** start Passage **

Hacker News new | ask | show | jobs
by chologrande 1099 days ago
After reading this post, I've browsed the site. I'm not sure how this is anything but significantly worse than the current model?

I've been around long enough to know that any "no code" style interface or GUI are typically the _problem_ not the solution. Regardless of the code they export, you end up with fat fingers, misclicks, forgotten UI paths to follow... Taking a software eng approach to shipping infra is a stable, known process that the infra team and the software teams can understand, no specialized GUI tool knowledge required.

I've been using the same basic terraform modules, jenkins pipelines, and infra architecture for nearly 7 years across multiple companies and numerous cloud deployments. It's not fancy but it justworks.jpg. Every time I re-use that code for a new deployment or account I save TONS of time.

Devops doesn't have to be hard. Infrastructure doesn't have to be complex. Deploying every day isn't _that_ difficult. KISS Method is key, especially when you're looking for speed. Using _less_ tools from the CNCF is better, and will let you move faster, not adding a new one.

6 comments

> Devops doesn't have to be hard. Infrastructure doesn't have to be complex

That's simply not true for anything larger than a few services and a small dev team. The cloud is very complex to do right when you focus on security, performance, and scalability. And Terraform invariably devolves into a nightmare when you have a ton of resources with dependencies between them.

I'm definitely not google scale, but we're global, in over 300 cities spanning ~30 countries. On an avg day we process well over 25k rps on multiple services. Simple architecture and IaC like terraform is exactly how we manage the dependencies. It's the solution, not the problem.

** end Passage **

> [Exercises]
1. Say whether each statement agrees with the thread about infrastructure tooling. Answer yes or no for each one and quote the deciding words of the thread. (a) The first comment mentions reusing the same terraform modules and jenkins pipelines for nearly seven years. (b) The reply holds that Terraform stays manageable when there are many resources with dependencies between them. (c) The last paragraph describes operations spanning about 30 countries.
2. Write out part of the thread about infrastructure tooling word for word, beginning at the words "I'm definitely not" and stopping after the words "not the problem.".
3. Carry the thread about infrastructure tooling forward, picking up after its final sentence.

** start Source material **

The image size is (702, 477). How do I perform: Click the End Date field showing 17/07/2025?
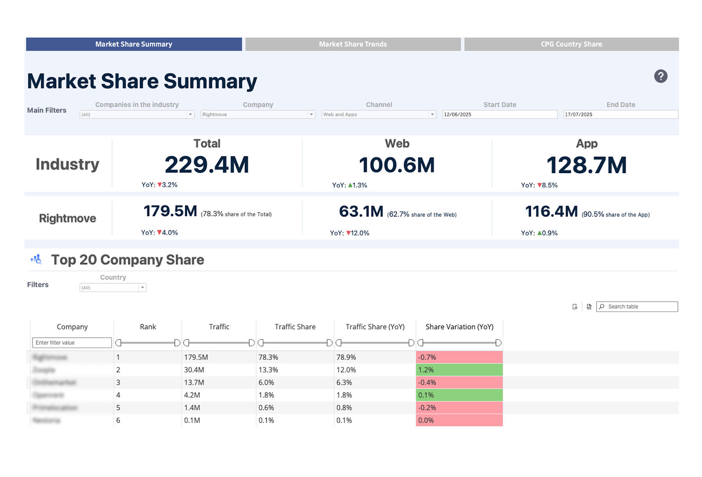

** end Source material **

> [Task-by-task outputs]
1.
(a) Yes: "I've been using the same basic terraform modules, jenkins pipelines, and infra architecture for nearly 7 years across multiple companies and numerous cloud deployments."
(b) No: "And Terraform invariably devolves into a nightmare when you have a ton of resources with dependencies between them."
(c) Yes: "I'm definitely not google scale, but we're global, in over 300 cities spanning ~30 countries."

2.
I'm definitely not google scale, but we're global, in over 300 cities spanning ~30 countries. On an avg day we process well over 25k rps on multiple services. Simple architecture and IaC like terraform is exactly how we manage the dependencies. It's the solution, not the problem.

3.
You think you have simple architecture when you’ve introduced Terraform to what is, based on your statistics, a two server use case. A PlayStation is capable of 25 kRPS and probably its data iops, too. Buy another one and you’re HA.

You’re trapped in the complexity of the method and think you’ve achieved nirvana. This comment reminds me of those demos when Hadoop was the rage, where people would do a $4 million Hadoop ETL on their laptop and shut up a room.

You're assuming you know the use case. We do more than serve LAMP stack. It takes more than a few playstations I can assure you.
No, I don’t need to know the use case. There are a vanishingly small number of use cases that cannot be performed 25,000 times per second on hardware from 25 years ago. If you indeed work on one of those few cases, you wouldn’t simultaneously call Terraform and public utility cloud simple architecture for any use case relevant to Hacker News discussion; that’s just plainly false beyond a certain level of computing depth, i.e., after you’ve written a process scheduler in an operating system or a supercomputer. (Note that I’m not calling you inexperienced. I’m talking about exposure to diverse types of computing, or, more realistically, the papers those communities develop.)

Those two ideas, that 25k is hard and Terraform is easy, are incongruous positions to hold from my perspective and basically prove the point I made. I understand if that’s not as obvious to you. The Web and cloud trap people into believing the world you’re living in is computing, and that the computers you’re working with go a certain speed on the road. There’s a lot of infrastructure in between you and computing in the model you’re working in, and it’s not apparent to you as unnecessary to compute. Computers are capable of far, far, far more than the entire industry thinks. That’s why those Hadoop takedown demos made me smile back in the day, and why I can’t wait to demo against $10 million of Kubernetes eating companies of the future alive.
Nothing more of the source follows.